- **What to produce**
Each record below should be written out again exactly.

————————

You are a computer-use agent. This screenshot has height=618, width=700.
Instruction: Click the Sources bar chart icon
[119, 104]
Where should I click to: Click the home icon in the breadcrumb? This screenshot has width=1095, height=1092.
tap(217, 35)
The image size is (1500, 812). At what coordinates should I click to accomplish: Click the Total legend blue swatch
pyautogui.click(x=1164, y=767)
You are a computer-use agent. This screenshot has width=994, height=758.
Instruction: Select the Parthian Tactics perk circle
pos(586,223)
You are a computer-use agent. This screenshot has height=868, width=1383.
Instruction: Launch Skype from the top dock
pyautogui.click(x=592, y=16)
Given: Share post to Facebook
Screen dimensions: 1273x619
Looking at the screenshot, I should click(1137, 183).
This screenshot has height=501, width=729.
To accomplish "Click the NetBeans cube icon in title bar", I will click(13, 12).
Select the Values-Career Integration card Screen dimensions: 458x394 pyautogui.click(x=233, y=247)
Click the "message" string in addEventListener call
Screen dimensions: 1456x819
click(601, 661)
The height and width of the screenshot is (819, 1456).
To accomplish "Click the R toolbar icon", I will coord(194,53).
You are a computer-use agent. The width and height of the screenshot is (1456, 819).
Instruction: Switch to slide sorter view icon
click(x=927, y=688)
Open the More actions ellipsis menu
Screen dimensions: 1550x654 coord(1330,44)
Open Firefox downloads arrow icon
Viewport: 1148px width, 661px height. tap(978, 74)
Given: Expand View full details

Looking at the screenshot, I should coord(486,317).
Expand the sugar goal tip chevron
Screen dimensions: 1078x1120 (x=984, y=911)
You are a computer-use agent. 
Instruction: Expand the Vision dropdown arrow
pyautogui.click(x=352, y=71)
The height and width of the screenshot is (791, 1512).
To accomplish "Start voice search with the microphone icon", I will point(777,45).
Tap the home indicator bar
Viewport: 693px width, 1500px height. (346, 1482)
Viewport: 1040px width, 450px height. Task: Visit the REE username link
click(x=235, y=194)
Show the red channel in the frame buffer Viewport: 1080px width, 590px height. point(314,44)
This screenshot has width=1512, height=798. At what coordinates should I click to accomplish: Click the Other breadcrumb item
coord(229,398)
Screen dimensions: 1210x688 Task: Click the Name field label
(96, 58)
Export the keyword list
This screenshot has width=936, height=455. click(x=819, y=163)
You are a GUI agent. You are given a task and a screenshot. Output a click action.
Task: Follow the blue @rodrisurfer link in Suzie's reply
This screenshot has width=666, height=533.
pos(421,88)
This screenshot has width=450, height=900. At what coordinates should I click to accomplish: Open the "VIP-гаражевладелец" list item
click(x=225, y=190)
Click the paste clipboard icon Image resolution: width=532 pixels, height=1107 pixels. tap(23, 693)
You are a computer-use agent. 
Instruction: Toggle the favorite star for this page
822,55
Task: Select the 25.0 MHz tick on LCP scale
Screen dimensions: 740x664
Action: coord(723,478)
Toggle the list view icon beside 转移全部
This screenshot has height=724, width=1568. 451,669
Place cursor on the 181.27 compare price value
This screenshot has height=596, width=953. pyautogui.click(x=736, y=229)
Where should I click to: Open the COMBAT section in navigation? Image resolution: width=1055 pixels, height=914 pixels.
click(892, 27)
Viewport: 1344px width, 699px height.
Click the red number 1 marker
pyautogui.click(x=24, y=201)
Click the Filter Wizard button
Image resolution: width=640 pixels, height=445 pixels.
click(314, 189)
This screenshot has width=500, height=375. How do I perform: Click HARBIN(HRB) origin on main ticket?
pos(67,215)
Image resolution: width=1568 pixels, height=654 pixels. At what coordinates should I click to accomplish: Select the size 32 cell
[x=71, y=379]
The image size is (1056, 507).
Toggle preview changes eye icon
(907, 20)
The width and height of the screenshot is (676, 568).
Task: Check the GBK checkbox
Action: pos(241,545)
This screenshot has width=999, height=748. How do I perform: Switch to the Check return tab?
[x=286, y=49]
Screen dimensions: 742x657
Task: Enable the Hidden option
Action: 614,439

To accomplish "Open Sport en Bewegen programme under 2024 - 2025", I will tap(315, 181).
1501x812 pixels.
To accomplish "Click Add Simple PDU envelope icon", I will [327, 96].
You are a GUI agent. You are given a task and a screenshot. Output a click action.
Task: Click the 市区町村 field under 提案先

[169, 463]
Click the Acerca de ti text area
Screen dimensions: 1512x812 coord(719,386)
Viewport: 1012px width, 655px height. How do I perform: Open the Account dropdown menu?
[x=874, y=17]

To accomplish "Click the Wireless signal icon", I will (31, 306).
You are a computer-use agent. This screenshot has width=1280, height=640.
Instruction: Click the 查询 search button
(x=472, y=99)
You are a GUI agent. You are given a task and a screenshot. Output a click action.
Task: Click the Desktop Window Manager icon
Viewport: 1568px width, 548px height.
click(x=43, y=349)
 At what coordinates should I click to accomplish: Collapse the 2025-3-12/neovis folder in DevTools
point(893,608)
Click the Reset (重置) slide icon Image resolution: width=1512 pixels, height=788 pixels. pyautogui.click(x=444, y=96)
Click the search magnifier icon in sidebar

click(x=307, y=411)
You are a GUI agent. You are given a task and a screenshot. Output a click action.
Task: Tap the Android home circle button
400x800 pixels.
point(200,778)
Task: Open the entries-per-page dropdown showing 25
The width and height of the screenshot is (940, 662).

————————

- **Solution**
You are a computer-use agent. This screenshot has height=618, width=700.
Instruction: Click the Sources bar chart icon
[119, 104]
Where should I click to: Click the home icon in the breadcrumb? This screenshot has width=1095, height=1092.
tap(217, 35)
The image size is (1500, 812). At what coordinates should I click to accomplish: Click the Total legend blue swatch
pyautogui.click(x=1164, y=767)
You are a computer-use agent. This screenshot has width=994, height=758.
Instruction: Select the Parthian Tactics perk circle
pos(586,223)
You are a computer-use agent. This screenshot has height=868, width=1383.
Instruction: Launch Skype from the top dock
pyautogui.click(x=592, y=16)
Given: Share post to Facebook
Screen dimensions: 1273x619
Looking at the screenshot, I should click(1137, 183).
This screenshot has height=501, width=729.
To accomplish "Click the NetBeans cube icon in title bar", I will click(13, 12).
Select the Values-Career Integration card Screen dimensions: 458x394 pyautogui.click(x=233, y=247)
Click the "message" string in addEventListener call
Screen dimensions: 1456x819
click(601, 661)
The height and width of the screenshot is (819, 1456).
To accomplish "Click the R toolbar icon", I will coord(194,53).
You are a computer-use agent. The width and height of the screenshot is (1456, 819).
Instruction: Switch to slide sorter view icon
click(x=927, y=688)
Open the More actions ellipsis menu
Screen dimensions: 1550x654 coord(1330,44)
Open Firefox downloads arrow icon
Viewport: 1148px width, 661px height. tap(978, 74)
Given: Expand View full details

Looking at the screenshot, I should coord(486,317).
Expand the sugar goal tip chevron
Screen dimensions: 1078x1120 (x=984, y=911)
You are a computer-use agent. 
Instruction: Expand the Vision dropdown arrow
pyautogui.click(x=352, y=71)
The height and width of the screenshot is (791, 1512).
To accomplish "Start voice search with the microphone icon", I will point(777,45).
Tap the home indicator bar
Viewport: 693px width, 1500px height. (346, 1482)
Viewport: 1040px width, 450px height. Task: Visit the REE username link
click(x=235, y=194)
Show the red channel in the frame buffer Viewport: 1080px width, 590px height. point(314,44)
This screenshot has width=1512, height=798. At what coordinates should I click to accomplish: Click the Other breadcrumb item
coord(229,398)
Screen dimensions: 1210x688 Task: Click the Name field label
(96, 58)
Export the keyword list
This screenshot has width=936, height=455. click(x=819, y=163)
You are a GUI agent. You are given a task and a screenshot. Output a click action.
Task: Follow the blue @rodrisurfer link in Suzie's reply
This screenshot has width=666, height=533.
pos(421,88)
This screenshot has width=450, height=900. At what coordinates should I click to accomplish: Open the "VIP-гаражевладелец" list item
click(x=225, y=190)
Click the paste clipboard icon Image resolution: width=532 pixels, height=1107 pixels. tap(23, 693)
You are a computer-use agent. 
Instruction: Toggle the favorite star for this page
822,55
Task: Select the 25.0 MHz tick on LCP scale
Screen dimensions: 740x664
Action: coord(723,478)
Toggle the list view icon beside 转移全部
This screenshot has height=724, width=1568. 451,669
Place cursor on the 181.27 compare price value
This screenshot has height=596, width=953. pyautogui.click(x=736, y=229)
Where should I click to: Open the COMBAT section in navigation? Image resolution: width=1055 pixels, height=914 pixels.
click(892, 27)
Viewport: 1344px width, 699px height.
Click the red number 1 marker
pyautogui.click(x=24, y=201)
Click the Filter Wizard button
Image resolution: width=640 pixels, height=445 pixels.
click(314, 189)
This screenshot has width=500, height=375. How do I perform: Click HARBIN(HRB) origin on main ticket?
pos(67,215)
Image resolution: width=1568 pixels, height=654 pixels. At what coordinates should I click to accomplish: Select the size 32 cell
[x=71, y=379]
The image size is (1056, 507).
Toggle preview changes eye icon
(907, 20)
The width and height of the screenshot is (676, 568).
Task: Check the GBK checkbox
Action: pos(241,545)
This screenshot has width=999, height=748. How do I perform: Switch to the Check return tab?
[x=286, y=49]
Screen dimensions: 742x657
Task: Enable the Hidden option
Action: 614,439

To accomplish "Open Sport en Bewegen programme under 2024 - 2025", I will tap(315, 181).
1501x812 pixels.
To accomplish "Click Add Simple PDU envelope icon", I will [327, 96].
You are a GUI agent. You are given a task and a screenshot. Output a click action.
Task: Click the 市区町村 field under 提案先

[169, 463]
Click the Acerca de ti text area
Screen dimensions: 1512x812 coord(719,386)
Viewport: 1012px width, 655px height. How do I perform: Open the Account dropdown menu?
[x=874, y=17]

To accomplish "Click the Wireless signal icon", I will (31, 306).
You are a computer-use agent. This screenshot has width=1280, height=640.
Instruction: Click the 查询 search button
(x=472, y=99)
You are a GUI agent. You are given a task and a screenshot. Output a click action.
Task: Click the Desktop Window Manager icon
Viewport: 1568px width, 548px height.
click(x=43, y=349)
 At what coordinates should I click to accomplish: Collapse the 2025-3-12/neovis folder in DevTools
point(893,608)
Click the Reset (重置) slide icon Image resolution: width=1512 pixels, height=788 pixels. pyautogui.click(x=444, y=96)
Click the search magnifier icon in sidebar

click(x=307, y=411)
You are a GUI agent. You are given a task and a screenshot. Output a click action.
Task: Tap the Android home circle button
400x800 pixels.
point(200,778)
Task: Open the entries-per-page dropdown showing 25
The width and height of the screenshot is (940, 662).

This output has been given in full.